[Python-Dev] PEP 492: async/await in Python; version 4

Paul Moore p.f.moore at gmail.com
Tue May 5 23:29:39 CEST 2015

On 5 May 2015 at 22:12, Guido van Rossum <guido at python.org> wrote:
> I apologize for the confusing documentation. We need more help from
> qualified tech writers! Writing PEP 3156 was a huge undertaking for me;
> after that I was exhausted and did not want to take on writing the end user
> documentation as well, so it was left unfinished. :-(

Fair enough. When I properly document one of my projects, *then* I'll
think about complaining :-) These things happen.

> In PEP 3156 (asyncio package) there are really three separate concepts:
> - Future, which is a specific class (of which Task is a subclass);
> - coroutine, by which in this context is meant a generator object obtained
> by calling a generator function decorated with @asyncio.coroutine and
> written to conform to the asyncio protocol for coroutines (i.e. don't use
> bare yield, only use yield from, and the latter always with either a Future
> or a coroutine as argument);
> - either of the above, which is actually the most common requirement -- most
> asyncio functions that support one also support the other, and either is
> allowable as the argument to `yield from`.
> In the implementation we so often flipped between Future and coroutine that
> I imagine sometimes the implementation and docs differ; also, we don't have
> a good short name for "either of the above" so we end up using one or the
> other as a shorthand.

OK, that makes a lot of sense.

> *Unless* you want to attach callbacks, inspect the result or exception, or
> cancel it (all of which require a Future), your code shouldn't be concerned
> about the difference -- you should just use `res = yield from func(args)`
> and use try/except to catch exceptions if you care. And if you do need a
> Future, you can call the function asyncio.async() on it (which in PEP 492 is
> renamed to ensure_future()).

Again, makes sense. Although there are some bits of example code in
the docs that call asyncio.async() on a coroutine and throw away the
result (for example,
That confuses me. Are you saying that async() modifies its (coroutine)
argument to make it a Future? Rather than wrapping a coroutine in a
Future, which gets returned?

> In the PEP 492 world, these concepts map as follows:
> - Future translates to "something with an __await__ method" (and asyncio
> Futures are trivially made compliant by defining Future.__await__ as an
> alias for Future.__iter__);
> - "asyncio coroutine" maps to "PEP 492 coroutine object" (either defined
> with `async def` or a generator decorated with @types.coroutine -- note that
> @asyncio.coroutine incorporates the latter);
> - "either of the above" maps to "awaitable".

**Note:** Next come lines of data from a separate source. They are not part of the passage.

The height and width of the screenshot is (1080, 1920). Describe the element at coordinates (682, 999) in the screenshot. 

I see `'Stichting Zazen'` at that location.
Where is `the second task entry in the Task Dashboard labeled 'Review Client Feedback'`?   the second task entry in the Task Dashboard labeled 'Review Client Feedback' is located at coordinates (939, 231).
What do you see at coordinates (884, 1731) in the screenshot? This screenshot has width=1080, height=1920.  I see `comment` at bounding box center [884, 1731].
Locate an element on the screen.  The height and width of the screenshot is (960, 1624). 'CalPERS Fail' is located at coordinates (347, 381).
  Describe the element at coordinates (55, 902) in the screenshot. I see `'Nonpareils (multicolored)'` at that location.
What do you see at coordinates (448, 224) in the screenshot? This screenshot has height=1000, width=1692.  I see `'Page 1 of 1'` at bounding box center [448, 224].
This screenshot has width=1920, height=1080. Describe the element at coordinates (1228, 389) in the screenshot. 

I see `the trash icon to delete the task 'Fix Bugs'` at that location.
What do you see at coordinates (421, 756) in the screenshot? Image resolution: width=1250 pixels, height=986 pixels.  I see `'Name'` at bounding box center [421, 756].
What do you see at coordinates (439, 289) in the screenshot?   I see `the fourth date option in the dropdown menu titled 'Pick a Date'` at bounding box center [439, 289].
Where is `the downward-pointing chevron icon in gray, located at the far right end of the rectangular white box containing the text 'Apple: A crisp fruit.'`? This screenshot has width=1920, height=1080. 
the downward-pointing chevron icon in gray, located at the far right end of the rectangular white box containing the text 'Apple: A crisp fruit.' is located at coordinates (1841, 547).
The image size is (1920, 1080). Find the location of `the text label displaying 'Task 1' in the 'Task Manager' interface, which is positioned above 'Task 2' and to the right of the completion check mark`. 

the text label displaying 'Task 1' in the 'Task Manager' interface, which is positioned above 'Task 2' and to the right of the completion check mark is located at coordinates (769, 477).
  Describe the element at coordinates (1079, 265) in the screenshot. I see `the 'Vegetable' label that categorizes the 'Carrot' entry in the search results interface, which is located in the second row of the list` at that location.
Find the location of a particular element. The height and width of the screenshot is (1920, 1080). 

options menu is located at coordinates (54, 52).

OK. Although "future" is a nicer term than "something with an
__await__ method" and the plethora of flavours of coroutine is not
great. But given that the only term we'll need in common cases is
"awaitable", it's still a net improvement.

So in the PEP 492 world, there's no such thing as a Task outside of
asyncio? Or, to put it another way, a Task is only relevant in an IO
context (unless an alternative event loop library implemented a
similar concept), and we should only be talking in terms of awaitables
and futures (given concurrent.futures and asyncio, I doubt you're
going to be able to stop people using "Future" for the generic term
for "something with an __await__ method" at best, and quite possibly
as equivalent to "awaitable", unfortunately).